→ TASK OBJECTIVE: Give back the full data character for character.

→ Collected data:
┄┄┄┄┄┄┄┄┄┄┄┄┄┄┄┄┄┄┄┄

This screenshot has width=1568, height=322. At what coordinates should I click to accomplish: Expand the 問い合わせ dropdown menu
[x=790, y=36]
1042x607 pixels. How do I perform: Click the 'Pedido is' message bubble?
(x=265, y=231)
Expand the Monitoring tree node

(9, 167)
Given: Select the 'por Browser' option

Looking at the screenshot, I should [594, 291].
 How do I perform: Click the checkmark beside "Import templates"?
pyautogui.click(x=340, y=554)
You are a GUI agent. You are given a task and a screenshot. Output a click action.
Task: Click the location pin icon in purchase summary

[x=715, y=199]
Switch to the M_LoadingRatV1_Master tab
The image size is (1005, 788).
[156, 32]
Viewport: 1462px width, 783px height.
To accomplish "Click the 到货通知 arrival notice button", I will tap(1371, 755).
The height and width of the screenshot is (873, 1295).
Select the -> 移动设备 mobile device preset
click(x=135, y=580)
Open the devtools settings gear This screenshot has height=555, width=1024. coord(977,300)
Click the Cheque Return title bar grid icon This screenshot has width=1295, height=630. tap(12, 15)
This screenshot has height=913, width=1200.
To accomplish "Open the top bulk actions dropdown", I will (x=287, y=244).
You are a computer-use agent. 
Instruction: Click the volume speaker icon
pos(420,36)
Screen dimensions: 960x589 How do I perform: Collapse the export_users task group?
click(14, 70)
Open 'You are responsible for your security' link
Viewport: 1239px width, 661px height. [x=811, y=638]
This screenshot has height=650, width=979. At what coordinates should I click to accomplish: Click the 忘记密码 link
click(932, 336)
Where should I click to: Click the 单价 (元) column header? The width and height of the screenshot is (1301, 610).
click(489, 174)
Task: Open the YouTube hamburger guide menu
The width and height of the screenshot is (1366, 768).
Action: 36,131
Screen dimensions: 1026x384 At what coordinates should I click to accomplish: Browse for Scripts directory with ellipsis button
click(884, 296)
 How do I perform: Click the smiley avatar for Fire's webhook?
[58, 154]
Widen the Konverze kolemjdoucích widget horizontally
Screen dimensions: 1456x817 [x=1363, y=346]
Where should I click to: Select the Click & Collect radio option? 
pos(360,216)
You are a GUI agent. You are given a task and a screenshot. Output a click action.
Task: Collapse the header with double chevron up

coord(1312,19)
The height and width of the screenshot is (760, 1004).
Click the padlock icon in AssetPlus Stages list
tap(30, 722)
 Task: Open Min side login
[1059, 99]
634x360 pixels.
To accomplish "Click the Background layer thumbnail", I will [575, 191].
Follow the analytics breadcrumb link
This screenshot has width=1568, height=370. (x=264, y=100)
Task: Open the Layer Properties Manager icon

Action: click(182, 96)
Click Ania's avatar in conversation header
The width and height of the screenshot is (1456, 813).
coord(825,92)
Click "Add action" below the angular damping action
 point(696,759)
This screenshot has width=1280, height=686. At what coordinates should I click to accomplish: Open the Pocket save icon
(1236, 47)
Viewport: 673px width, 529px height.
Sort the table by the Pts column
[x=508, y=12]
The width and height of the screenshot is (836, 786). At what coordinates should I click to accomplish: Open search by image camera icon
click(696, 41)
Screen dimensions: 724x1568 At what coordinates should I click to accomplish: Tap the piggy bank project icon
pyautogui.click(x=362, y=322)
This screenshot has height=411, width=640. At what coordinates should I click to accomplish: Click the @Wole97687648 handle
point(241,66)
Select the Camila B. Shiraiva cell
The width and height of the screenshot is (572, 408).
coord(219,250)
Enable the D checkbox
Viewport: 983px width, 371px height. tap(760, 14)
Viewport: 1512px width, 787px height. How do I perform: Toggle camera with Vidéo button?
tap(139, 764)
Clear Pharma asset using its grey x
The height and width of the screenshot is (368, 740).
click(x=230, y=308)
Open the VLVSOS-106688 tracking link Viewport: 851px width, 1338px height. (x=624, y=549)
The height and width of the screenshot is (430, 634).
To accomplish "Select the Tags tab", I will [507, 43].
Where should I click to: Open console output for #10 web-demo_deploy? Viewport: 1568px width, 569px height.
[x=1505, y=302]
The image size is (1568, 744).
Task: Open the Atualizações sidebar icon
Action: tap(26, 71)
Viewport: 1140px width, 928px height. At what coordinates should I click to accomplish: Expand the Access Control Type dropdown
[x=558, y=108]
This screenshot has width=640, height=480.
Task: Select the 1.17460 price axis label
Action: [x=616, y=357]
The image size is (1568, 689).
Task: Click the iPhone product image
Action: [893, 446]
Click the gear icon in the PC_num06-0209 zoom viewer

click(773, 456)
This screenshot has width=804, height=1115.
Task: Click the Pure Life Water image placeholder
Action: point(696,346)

┄┄┄┄┄┄┄┄┄┄┄┄┄┄┄┄┄┄┄┄

→ RESPONSE TO THE EXERCISE:
This screenshot has width=1568, height=322. At what coordinates should I click to accomplish: Expand the 問い合わせ dropdown menu
[x=790, y=36]
1042x607 pixels. How do I perform: Click the 'Pedido is' message bubble?
(x=265, y=231)
Expand the Monitoring tree node

(9, 167)
Given: Select the 'por Browser' option

Looking at the screenshot, I should [594, 291].
 How do I perform: Click the checkmark beside "Import templates"?
pyautogui.click(x=340, y=554)
You are a GUI agent. You are given a task and a screenshot. Output a click action.
Task: Click the location pin icon in purchase summary

[x=715, y=199]
Switch to the M_LoadingRatV1_Master tab
The image size is (1005, 788).
[156, 32]
Viewport: 1462px width, 783px height.
To accomplish "Click the 到货通知 arrival notice button", I will tap(1371, 755).
The height and width of the screenshot is (873, 1295).
Select the -> 移动设备 mobile device preset
click(x=135, y=580)
Open the devtools settings gear This screenshot has height=555, width=1024. coord(977,300)
Click the Cheque Return title bar grid icon This screenshot has width=1295, height=630. tap(12, 15)
This screenshot has height=913, width=1200.
To accomplish "Open the top bulk actions dropdown", I will (x=287, y=244).
You are a computer-use agent. 
Instruction: Click the volume speaker icon
pos(420,36)
Screen dimensions: 960x589 How do I perform: Collapse the export_users task group?
click(14, 70)
Open 'You are responsible for your security' link
Viewport: 1239px width, 661px height. [x=811, y=638]
This screenshot has height=650, width=979. At what coordinates should I click to accomplish: Click the 忘记密码 link
click(932, 336)
Where should I click to: Click the 单价 (元) column header? The width and height of the screenshot is (1301, 610).
click(489, 174)
Task: Open the YouTube hamburger guide menu
The width and height of the screenshot is (1366, 768).
Action: 36,131
Screen dimensions: 1026x384 At what coordinates should I click to accomplish: Browse for Scripts directory with ellipsis button
click(884, 296)
 How do I perform: Click the smiley avatar for Fire's webhook?
[58, 154]
Widen the Konverze kolemjdoucích widget horizontally
Screen dimensions: 1456x817 [x=1363, y=346]
Where should I click to: Select the Click & Collect radio option? 
pos(360,216)
You are a GUI agent. You are given a task and a screenshot. Output a click action.
Task: Collapse the header with double chevron up

coord(1312,19)
The height and width of the screenshot is (760, 1004).
Click the padlock icon in AssetPlus Stages list
tap(30, 722)
 Task: Open Min side login
[1059, 99]
634x360 pixels.
To accomplish "Click the Background layer thumbnail", I will [575, 191].
Follow the analytics breadcrumb link
This screenshot has width=1568, height=370. (x=264, y=100)
Task: Open the Layer Properties Manager icon

Action: click(182, 96)
Click Ania's avatar in conversation header
The width and height of the screenshot is (1456, 813).
coord(825,92)
Click "Add action" below the angular damping action
 point(696,759)
This screenshot has width=1280, height=686. At what coordinates should I click to accomplish: Open the Pocket save icon
(1236, 47)
Viewport: 673px width, 529px height.
Sort the table by the Pts column
[x=508, y=12]
The width and height of the screenshot is (836, 786). At what coordinates should I click to accomplish: Open search by image camera icon
click(696, 41)
Screen dimensions: 724x1568 At what coordinates should I click to accomplish: Tap the piggy bank project icon
pyautogui.click(x=362, y=322)
This screenshot has height=411, width=640. At what coordinates should I click to accomplish: Click the @Wole97687648 handle
point(241,66)
Select the Camila B. Shiraiva cell
The width and height of the screenshot is (572, 408).
coord(219,250)
Enable the D checkbox
Viewport: 983px width, 371px height. tap(760, 14)
Viewport: 1512px width, 787px height. How do I perform: Toggle camera with Vidéo button?
tap(139, 764)
Clear Pharma asset using its grey x
The height and width of the screenshot is (368, 740).
click(x=230, y=308)
Open the VLVSOS-106688 tracking link Viewport: 851px width, 1338px height. (x=624, y=549)
The height and width of the screenshot is (430, 634).
To accomplish "Select the Tags tab", I will [507, 43].
Where should I click to: Open console output for #10 web-demo_deploy? Viewport: 1568px width, 569px height.
[x=1505, y=302]
The image size is (1568, 744).
Task: Open the Atualizações sidebar icon
Action: tap(26, 71)
Viewport: 1140px width, 928px height. At what coordinates should I click to accomplish: Expand the Access Control Type dropdown
[x=558, y=108]
This screenshot has width=640, height=480.
Task: Select the 1.17460 price axis label
Action: [x=616, y=357]
The image size is (1568, 689).
Task: Click the iPhone product image
Action: [893, 446]
Click the gear icon in the PC_num06-0209 zoom viewer

click(773, 456)
This screenshot has width=804, height=1115.
Task: Click the Pure Life Water image placeholder
Action: point(696,346)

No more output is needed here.